> **Acciones requeridas**:
[1] Según el cuaderno de entrenamiento del modelo de disponibilidad, ¿por qué se entrena estación por estación?
[2] Transcribe del cuaderno de entrenamiento del modelo de disponibilidad el tramo que va desde "Hay mas de 6M" hasta "avail_model_trainer = AvailabilityModelTrainer()", ambos incluidos.
[3] Retoma el cuaderno de entrenamiento del modelo de disponibilidad a partir del punto en que se detiene.

> **Cuaderno**:
•••
In [75]:
from models.s3 import S3Client
from models.availability_model_trainer import AvailabilityModelTrainer

from io import BytesIO
import joblib
import duckdb
import pyarrow.dataset as ds
import pandas as pd
import tempfile
import os

In [2]:
s3_cli = S3Client()

In [60]:
CURRENT_DATE = "2022/09/10"
TRAINING_PERIOD = 21
DATES = pd.date_range(end=CURRENT_DATE, periods=TRAINING_PERIOD)

In [61]:
"silver/status/"+DATES[1].strftime('year=%Y/month=%-m/day=%-d')

'silver/status/year=2022/month=8/day=22'

In [None]:
temp_dir = tempfile.TemporaryDirectory()

for day in DATES:
    day_keys= s3_cli.client.Bucket("frame").objects.filter(Prefix="silver/status/"+day.strftime('year=%Y/month=%-m/day=%-d'))
    for parquet_object in day_keys:
        parquet_temp_path = temp_dir.name + "/" + parquet_object.key
        os.makedirs(os.path.dirname(parquet_temp_path), exist_ok = True)
        s3_cli.client.Bucket("frame").download_file(Key=parquet_object.key, Filename=parquet_temp_path)


In [65]:
dataset = ds.dataset(temp_dir.name + "/silver/status", format="parquet", partitioning="hive")
con = duckdb.connect()
con = con.register("status", dataset)

Hay mas de 6M de registros por dia para todas las estaciones, se vuelve intratable para un periodo largo de tiempo. Entonces entrenamos estacion por estacion.

In [66]:
station_ids = con.execute("select distinct(station_id) from status").df()["station_id"].values

In [77]:
avail_model_trainer = AvailabilityModelTrainer()
for station_id in station_ids[:3]:
    dfs_to_concat = []
    for i in range(1,16):
        auxdf = con.execute(
            f"""
•••
> **Datos registrados**:
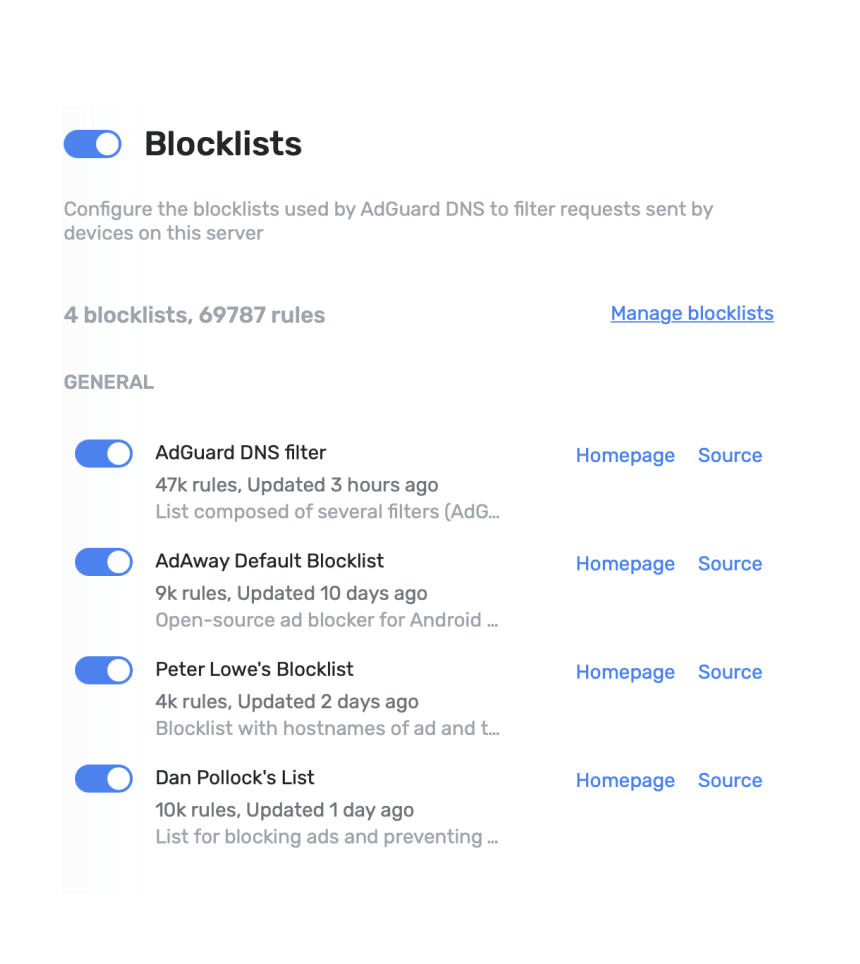Image resolution: width=860 pixels, height=964 pixels.
Task: Disable the AdGuard DNS filter toggle
Action: point(104,454)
•••
> **Tareas resueltas**:
[1] Porque hay más de 6 millones de registros por día para todas las estaciones, y eso se vuelve intratable para un período largo de tiempo.

[2]
Hay mas de 6M de registros por dia para todas las estaciones, se vuelve intratable para un periodo largo de tiempo. Entonces entrenamos estacion por estacion.

In [66]:
station_ids = con.execute("select distinct(station_id) from status").df()["station_id"].values

In [77]:
avail_model_trainer = AvailabilityModelTrainer()

[3]
            select
                hour,
                dayofweek(make_timestamp(year, month, day, hour, minute, 0.0)) as dow,
                num_bikes_available,
                num_bikes_disabled,
                num_docks_available,
                num_docks_disabled,
                minute(lead(make_timestamp(year, month, day, hour, minute, 0.0), {i}) over (
                    partition by station_id
                    order by make_timestamp(year, month, day, hour, minute, 0.0) asc
                ) - make_timestamp(year, month, day, hour, minute, 0.0))  as minutes_bt_check,
                lead(num_bikes_available, {i}) over (
                    partition by station_id
                    order by make_timestamp(year, month, day, hour, minute, 0.0) asc
                ) as bikes_available,
            from
                status
            where
                station_id = {station_id} and
                status = 'IN_SERVICE'
            """
        ).df()
        dfs_to_concat.append(auxdf)
    mins_df = pd.concat(dfs_to_concat)
    del dfs_to_concat
    mins_df["bikes_a"] = (mins_df["bikes_available"]>0).astype(int)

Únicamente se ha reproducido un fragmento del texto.